Exercise prompt — Copy out all the lines of the data precisely, omitting any pictures.

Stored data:
——
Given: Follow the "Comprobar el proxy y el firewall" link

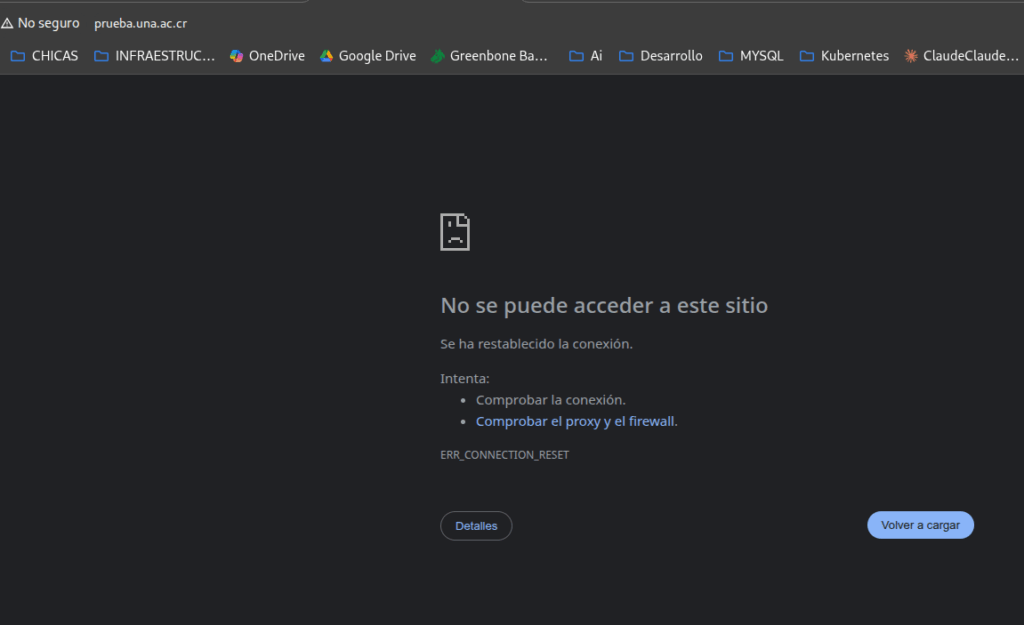Looking at the screenshot, I should 575,421.
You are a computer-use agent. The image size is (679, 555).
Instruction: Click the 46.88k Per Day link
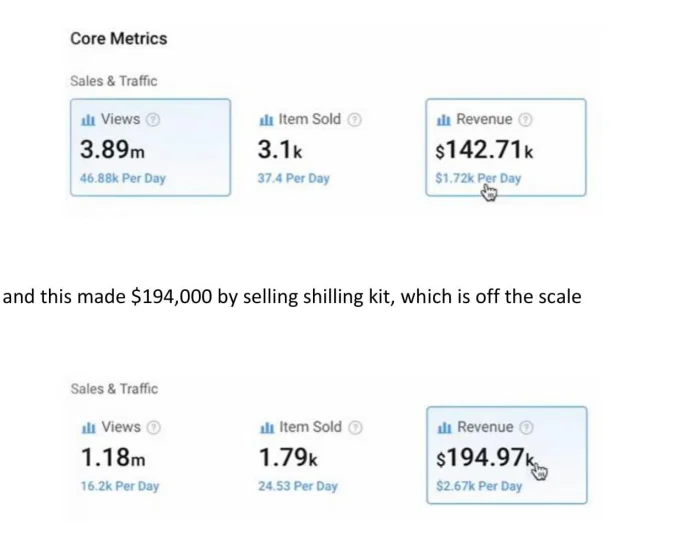pos(123,178)
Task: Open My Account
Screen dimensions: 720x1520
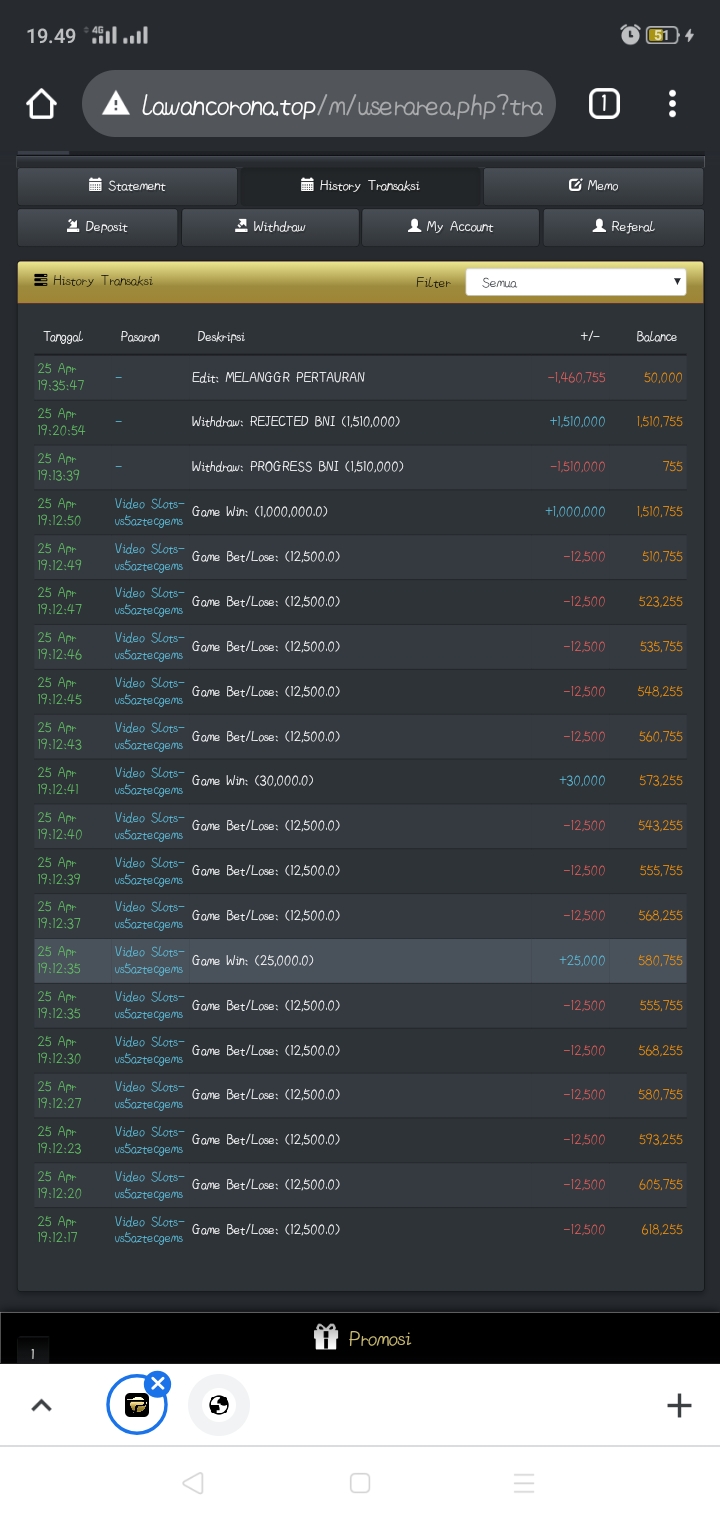Action: (450, 227)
——
Task result —
Given: Follow the "Comprobar el proxy y el firewall" link

Looking at the screenshot, I should 575,421.
You are a computer-use agent. The image size is (679, 555).
Instruction: Click the 46.88k Per Day link
pos(123,178)
Task: Open My Account
Screen dimensions: 720x1520
Action: (450, 227)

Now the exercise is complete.